▶ [Stated goal]:
Extend the essay below on why people resist change, writing on from its final sentence in the same voice.

▶ [Excerpt provided]:
----------------------------------------

You know you need to change.
You’ve acknowledged it. Identified it.
Had a cataclysmic moment that made you realise that you weren’t getting any younger, that life was passing you by, and that you weren’t doing what you love.
Oh, hang on … that was my cataclysmic moment.
But your cataclysmic moment could be the realisation that you are stuck in a dead-end job or a relationship that is no longer serving you.
You are aware of what it is that you want to change, so why aren’t you changing it?
There are many reasons why we don’t change
Why we don’t change ourselves.
Why we don’t change our environment.
Why we don’t change our relationships.
And the main reason is we are fearful and lack self belief.
The idea of change is appealing.
You think about it. Even dream about it.
But the fear of the unknown and your self-limiting beliefs stop you from consciously seeking change, and letting go of the security blanket that you’ve wrapped yourself in.
Better the devil you know
The thought of letting go of attachments is difficult. You become familiar with what you know. And in most cases, you know how to live that life even though it no longer brings you comfort or happiness.
But it’s necessary to let go or otherwise you can’t embrace change.
You can’t hold onto yesterday whilst reaching for tomorrow.
You can either remain trapped in the past, or you can let go, and move on.

----------------------------------------

▶ [Data]:
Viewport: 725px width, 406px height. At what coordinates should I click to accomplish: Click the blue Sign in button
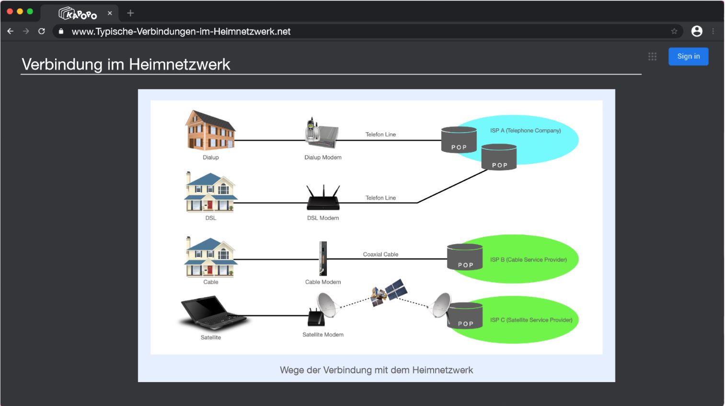tap(688, 56)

----------------------------------------

▶ [The result]:
But you can’t change if you keep repeating old habits.
You can seek to do new things but if they aren’t done with intention, you will keep falling back into old and familiar habits, and ultimately nothing will change.
Get out of your comfort zone
We all get comfortable in life. Especially as we get older.
The thought of doing something new is daunting.
You start to doubt your abilities and skills; the ‘can’t teach an old dog new tricks’ mantra echoes in your head.
But you need to stop seeking comfort and routine and seek out the unfamiliar and uncomfortable, because when you venture into unchartered waters and breach your comfort zone, you begin to grow, and change.
When you change your self beliefs then you will change your life
Self-doubt is one of the biggest obstacles we all face.
Not believing that you can change, or attempting something outside your comfort zone, to sever ties with attachments that no longer fulfil you, and continuing to repeat past behaviours and habits, is self-destructive.
You need to break the cycle of negative thinking and self-deprecating beliefs.
And to stop disrespecting yourself and start believing in your abilities and self-worth.
A lack of self-confidence and self-esteem stops you from achieving success and happiness in your life.
When you’ve spent so long doubting yourself and your abilities, finding the courage and confidence to step outside your comfort zone is difficult. But it is possible.
What you believe, you become.
Stomp on the ANTS (Automatic Negative Thoughts)
The average person has over 6,000 thoughts a day.
And if most of these thoughts are negative, then your outlook on life and behaviour will reflect the same.
Negative thoughts, or self-limiting beliefs, randomly pop up out of the blue and are detrimental as they limit our ability to have the confidence to undertake new tasks and challenge ourselves. They hold us back and keep us rooted where we don’t want to be.
They inhibit growth.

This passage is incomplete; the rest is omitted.